Stored records:
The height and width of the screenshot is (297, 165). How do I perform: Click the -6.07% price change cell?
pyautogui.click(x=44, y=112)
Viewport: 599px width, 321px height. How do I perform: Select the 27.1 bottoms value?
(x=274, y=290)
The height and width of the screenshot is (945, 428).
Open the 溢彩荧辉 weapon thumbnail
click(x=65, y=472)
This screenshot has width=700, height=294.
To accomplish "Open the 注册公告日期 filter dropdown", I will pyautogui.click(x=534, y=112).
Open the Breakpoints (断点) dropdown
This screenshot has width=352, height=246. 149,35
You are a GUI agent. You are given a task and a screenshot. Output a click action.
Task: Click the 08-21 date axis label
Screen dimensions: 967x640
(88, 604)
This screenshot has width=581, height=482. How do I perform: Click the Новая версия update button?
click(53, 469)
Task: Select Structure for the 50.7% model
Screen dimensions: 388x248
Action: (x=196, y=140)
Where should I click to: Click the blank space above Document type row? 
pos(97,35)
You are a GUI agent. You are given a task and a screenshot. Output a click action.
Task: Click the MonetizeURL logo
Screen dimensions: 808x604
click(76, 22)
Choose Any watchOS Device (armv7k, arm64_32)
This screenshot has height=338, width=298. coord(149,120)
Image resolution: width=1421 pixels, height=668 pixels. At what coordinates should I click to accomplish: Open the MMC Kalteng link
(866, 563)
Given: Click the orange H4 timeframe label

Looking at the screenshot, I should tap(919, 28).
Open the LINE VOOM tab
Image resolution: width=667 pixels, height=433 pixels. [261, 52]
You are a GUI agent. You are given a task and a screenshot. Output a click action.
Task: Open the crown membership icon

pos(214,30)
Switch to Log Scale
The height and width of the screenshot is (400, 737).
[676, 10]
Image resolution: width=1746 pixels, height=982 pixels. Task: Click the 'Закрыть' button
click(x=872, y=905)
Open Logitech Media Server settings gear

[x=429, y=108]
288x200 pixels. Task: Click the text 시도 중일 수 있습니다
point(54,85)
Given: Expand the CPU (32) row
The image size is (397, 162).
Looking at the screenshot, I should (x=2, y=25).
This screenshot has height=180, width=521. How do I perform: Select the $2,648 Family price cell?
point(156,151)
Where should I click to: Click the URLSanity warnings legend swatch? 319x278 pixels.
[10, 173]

Exercise aim: Repeat the data above in full, word for word.

Exercise solution:
The height and width of the screenshot is (297, 165). How do I perform: Click the -6.07% price change cell?
pyautogui.click(x=44, y=112)
Viewport: 599px width, 321px height. How do I perform: Select the 27.1 bottoms value?
(x=274, y=290)
The height and width of the screenshot is (945, 428).
Open the 溢彩荧辉 weapon thumbnail
click(x=65, y=472)
This screenshot has width=700, height=294.
To accomplish "Open the 注册公告日期 filter dropdown", I will pyautogui.click(x=534, y=112).
Open the Breakpoints (断点) dropdown
This screenshot has width=352, height=246. 149,35
You are a GUI agent. You are given a task and a screenshot. Output a click action.
Task: Click the 08-21 date axis label
Screen dimensions: 967x640
(88, 604)
This screenshot has width=581, height=482. How do I perform: Click the Новая версия update button?
click(53, 469)
Task: Select Structure for the 50.7% model
Screen dimensions: 388x248
Action: (x=196, y=140)
Where should I click to: Click the blank space above Document type row? 
pos(97,35)
You are a GUI agent. You are given a task and a screenshot. Output a click action.
Task: Click the MonetizeURL logo
Screen dimensions: 808x604
click(76, 22)
Choose Any watchOS Device (armv7k, arm64_32)
This screenshot has height=338, width=298. coord(149,120)
Image resolution: width=1421 pixels, height=668 pixels. At what coordinates should I click to accomplish: Open the MMC Kalteng link
(866, 563)
Given: Click the orange H4 timeframe label

Looking at the screenshot, I should tap(919, 28).
Open the LINE VOOM tab
Image resolution: width=667 pixels, height=433 pixels. [261, 52]
You are a GUI agent. You are given a task and a screenshot. Output a click action.
Task: Open the crown membership icon

pos(214,30)
Switch to Log Scale
The height and width of the screenshot is (400, 737).
[676, 10]
Image resolution: width=1746 pixels, height=982 pixels. Task: Click the 'Закрыть' button
click(x=872, y=905)
Open Logitech Media Server settings gear

[x=429, y=108]
288x200 pixels. Task: Click the text 시도 중일 수 있습니다
point(54,85)
Given: Expand the CPU (32) row
The image size is (397, 162).
Looking at the screenshot, I should (x=2, y=25).
This screenshot has height=180, width=521. How do I perform: Select the $2,648 Family price cell?
point(156,151)
Where should I click to: Click the URLSanity warnings legend swatch? 319x278 pixels.
[10, 173]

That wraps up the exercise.